10.              On August 11, 1987, the union filed this unfair labor practice case, alleging that the employer had unlawfully refused to provide information necessary to the processing of Tilahun's grievance.

11.              On October 6, 1987, the employer provided the union with the information it had requested on April 22, 1987 and July 1, 1987.

CONCLUSIONS OF LAW

1.                  The Public Employment Relations Commission has jurisdiction in this matter under RCW 41.56.160.

2.                  By failing and refusing to provide information in a timely manner, where such information was requested by and reasonably necessary to the performance by International Federation of Professional and Technical Engineers, Local 17, of its functions as exclusive bargaining representative in the processing of the grievance of Gera Tilahun, the City of Seattle, through its City Light Department, has engaged in unfair labor practices in violation of RCW 41.56.140(4) and (1).

ORDER

It is ordered that City of Seattle, its officers and agents, shall immediately:

1.                  Cease and desist from:

A.    Refusing to furnish International Federation of Professional and Technical Engineers, Local 17, AFL-CIO, upon request, with information from official and unofficial personnel files and other documents in the possession of the employer that is relevant to and necessary for the preparation and processing of grievances and the representation of employees in collective bargaining.

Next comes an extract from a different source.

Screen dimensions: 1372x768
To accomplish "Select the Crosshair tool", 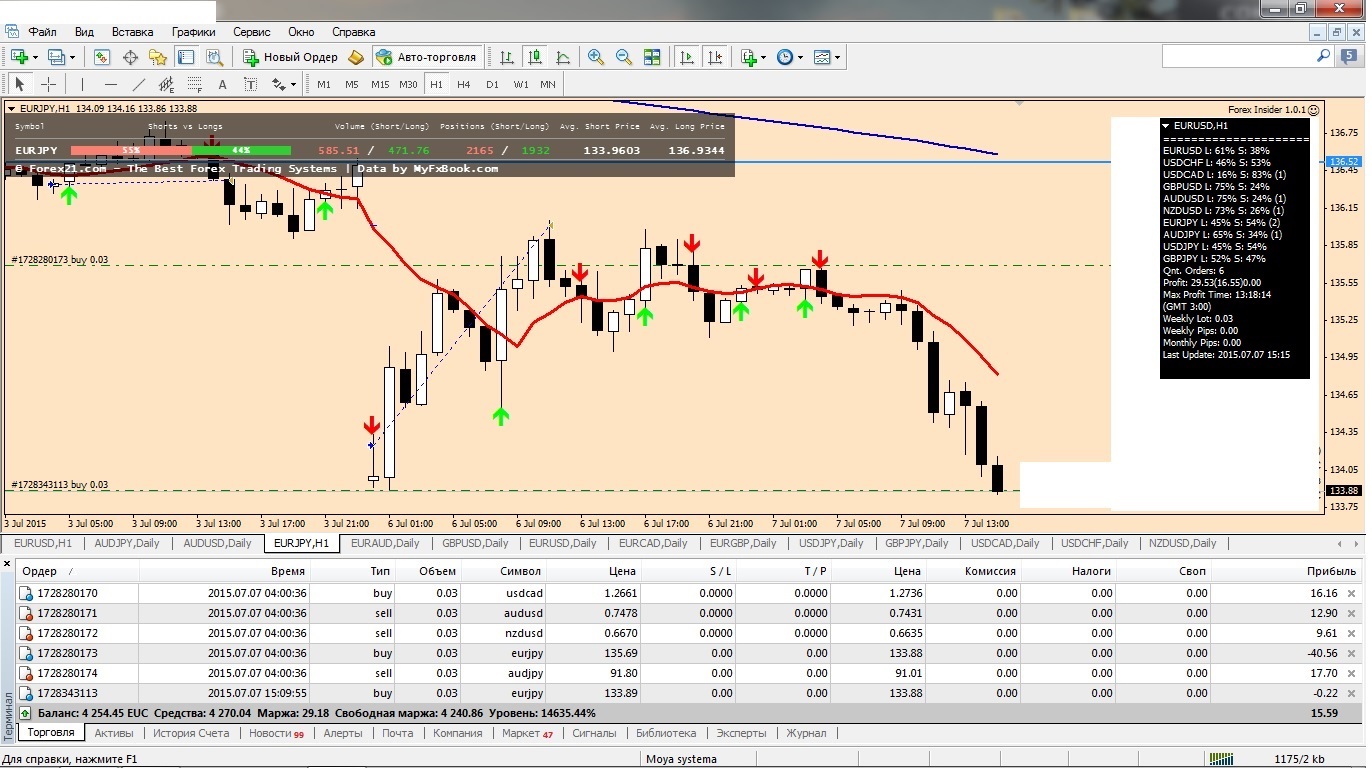I will pos(48,85).
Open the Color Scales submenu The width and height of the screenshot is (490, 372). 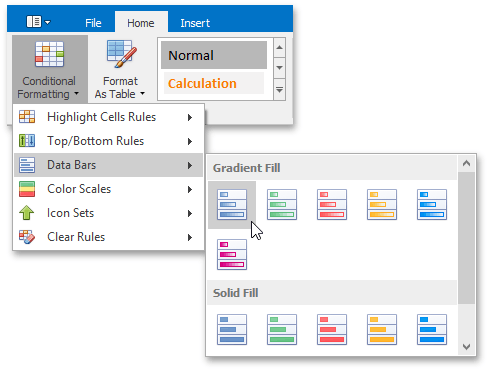(x=109, y=189)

B.     In any other manner interfering with, restraining or coercing its employees in the exercise of their right to organize and be represented by the organization of their own choosing.

2.         Take the following affirmative action which the Examiner finds will effectuate the purposes of the Public Employees' Collective Bargaining Act, Chapter 41.56 RCW.

                A.                        Post, in conspicuous places on the employer's premises where notices to all employees are usually posted, copies of the notice attached hereto. Such notices shall, after being duly signed by an authorized representative of City of Seattle, be and remain posted for 60 days. Reasonable steps shall be taken by City of Seattle to ensure that said notices are not removed, altered, defaced or covered by other material.

                 B.                        Notify International Federation of Professional and Technical Engineers, Local 17, in writing, within 20 days following the date of this Order, as to what steps have been taken to comply herewith, and at the same time provide the complainant with a signed copy of the notice required by this order.

                 C.                        Notify the Executive Director of the Commission, in writing, within 20 days following the date of this Order, as to what steps have been taken to comply herewith, and at the same time provide the Executive Director with a signed copy of the notice required by this order.

DATED at Olympia, Washington, this _____ day of March, 1990.

PUBLIC EMPLOYMENT RELATIONS COMMISSION

[SIGNED]

REX L. LACY, Examiner

This Order may be appealed by filing a petition for review with the Commission pursuant to WAC 391-45-350.

 You are being directed to the most recent version of the statute which may not be the version considered at the time of the judgment.